Aujourd’hui, le web3 est largement natif du web, avec très peu d’applications mobiles natives largement utilisées. Comme l’a écrit Packy McCormick : « Si le web3 veut atteindre la même ampleur que l’internet (4,66 milliards d’utilisateurs), alors il ne couvre actuellement pas encore 1 % du marché. » Je crois que pour atteindre cet objectif, notre priorité doit être de développer des applications web3 véritablement natives du mobile, capables d’attirer ces utilisateurs occasionnels vers cet univers.
Quel type d’expérience utilisateur mobile native du web3 pourrait alors émerger ? Comme tout le monde, je ne peux qu’émettre des hypothèses, mais voici quelques exemples qui me viennent à l’esprit :
1. Des NFT géolocalisés, comme Mirage ou Dropverse. J’aimerais voir naître de nouveaux graphes sociaux fondés sur la localisation, quelque chose d’extrêmement proche d’un Zenly des NFT. Superlocal travaille justement sur une version intéressante.
2. Des jeux web3 en réalité augmentée, comme Jadu.
3. À ce stade, tout ce qui mêle réalité augmentée et NFT (j’imagine un monde où nous intégrons des NFT dans des vidéos Snapchat, TikTok ou Instagram).
4. Des portefeuilles web3 sociaux, comme Genesis ou Family.
5. Des « loot bags » hautement visuels et des galeries de NFT, comme Surreal et Cyber.
Le principal obstacle à la mobilité du web3 réside dans le fait que Google et Apple continuent de prélever des commissions sur toutes les transactions in-app sur leurs plateformes mobiles natives. Je vois des signes indiquant qu’Apple pourrait s’ouvrir sur ce point, mais la situation continue d’évoluer. (Note : c’est aussi pourquoi je suis enthousiaste à propos d’ethOS, dont l’objectif est de devenir le premier système d’exploitation mobile natif d’Ethereum : conçu sans permission, doté d’un navigateur décentralisé, d’un magasin de dApps et d’un support robuste pour les portefeuilles.)
Ce que je retiens avec le plus d’enthousiasme dans le discours de Benedict Evans, c’est que lorsqu’une technologie est pleinement adoptée, elle disparaît. Vous pouvez vérifier cette théorie avec presque tous les faits historiques liés aux innovations technologiques. J’ai testé cela en examinant la fréquence d’apparition des termes « chemin de fer », « ordinateur », « logiciel » et « téléphone portable » dans le corpus Google Livres entre 1900 et aujourd’hui.
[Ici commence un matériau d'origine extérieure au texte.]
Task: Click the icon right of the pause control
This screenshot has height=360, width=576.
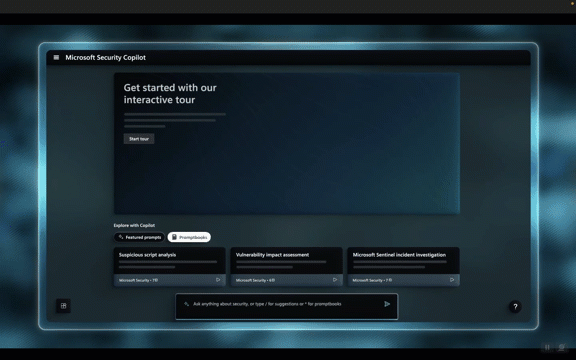Action: [x=561, y=347]
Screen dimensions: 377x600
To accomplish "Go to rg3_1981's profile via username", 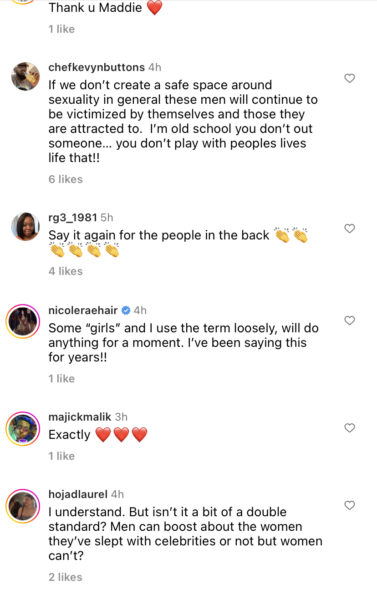I will (x=73, y=218).
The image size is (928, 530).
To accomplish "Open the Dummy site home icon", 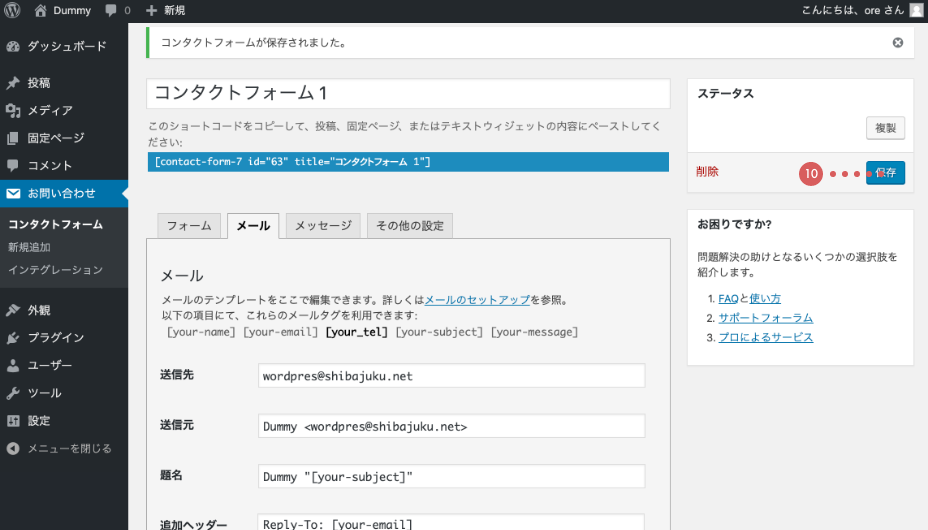I will (41, 10).
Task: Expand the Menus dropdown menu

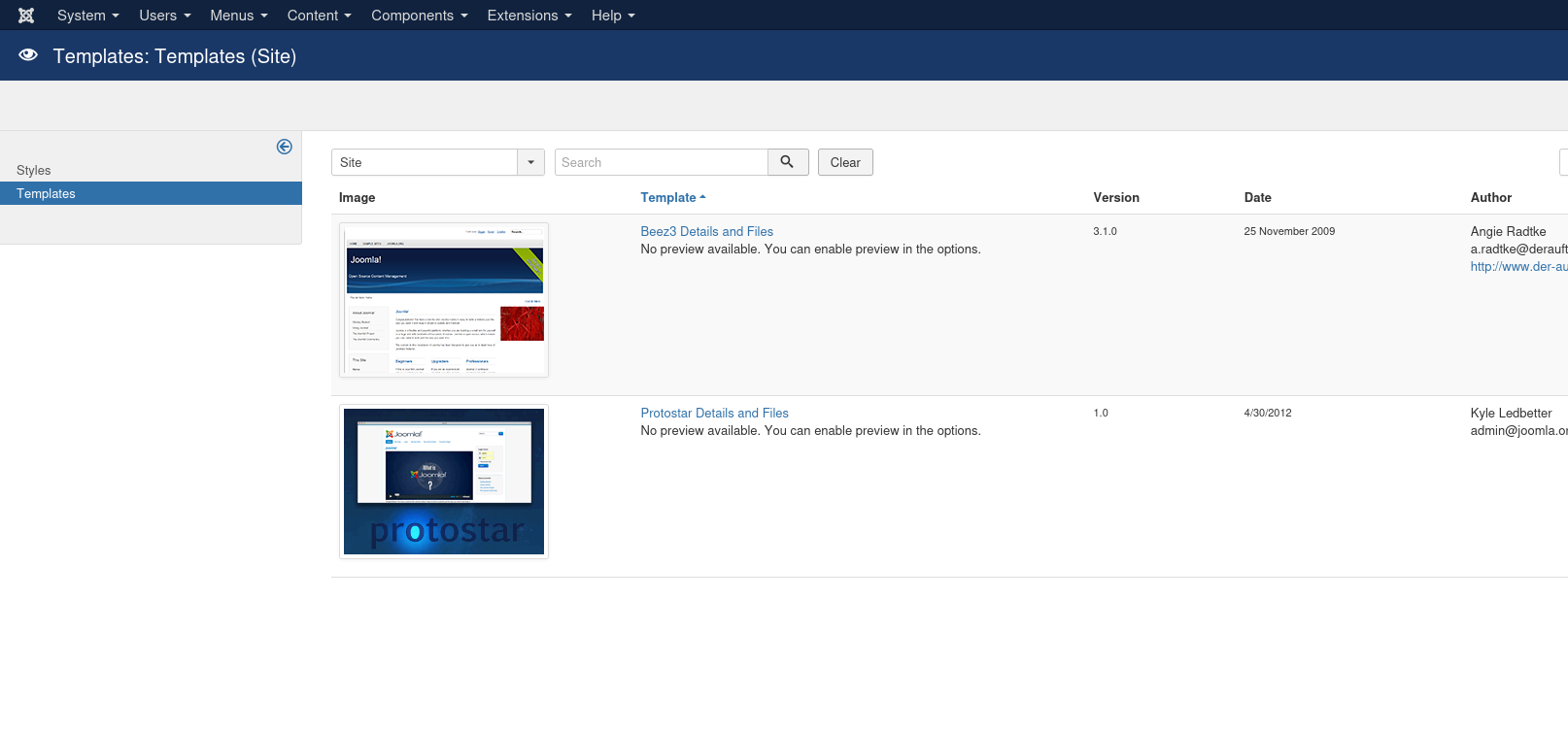Action: click(x=238, y=16)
On observe que chacun de ces mots suit une sorte de courbe en cloche : leur utilisation atteint un pic, puis commence à décroître à partir de ce point. Jusqu’à ce qu’à un certain moment, le mot disparaisse pratiquement… Benedict Evans avait raison. Maintenant, testons cette théorie avec les termes « Web3 » et « Crypto » entre 2018 et aujourd’hui.

Il est clair que les termes « Web3 » et « Crypto » sont encore loin d’atteindre une courbe en cloche similaire. Nous sommes loin d’une adoption massive. Et je crois fermement que les applications natives du mobile joueront un rôle clé pour y parvenir.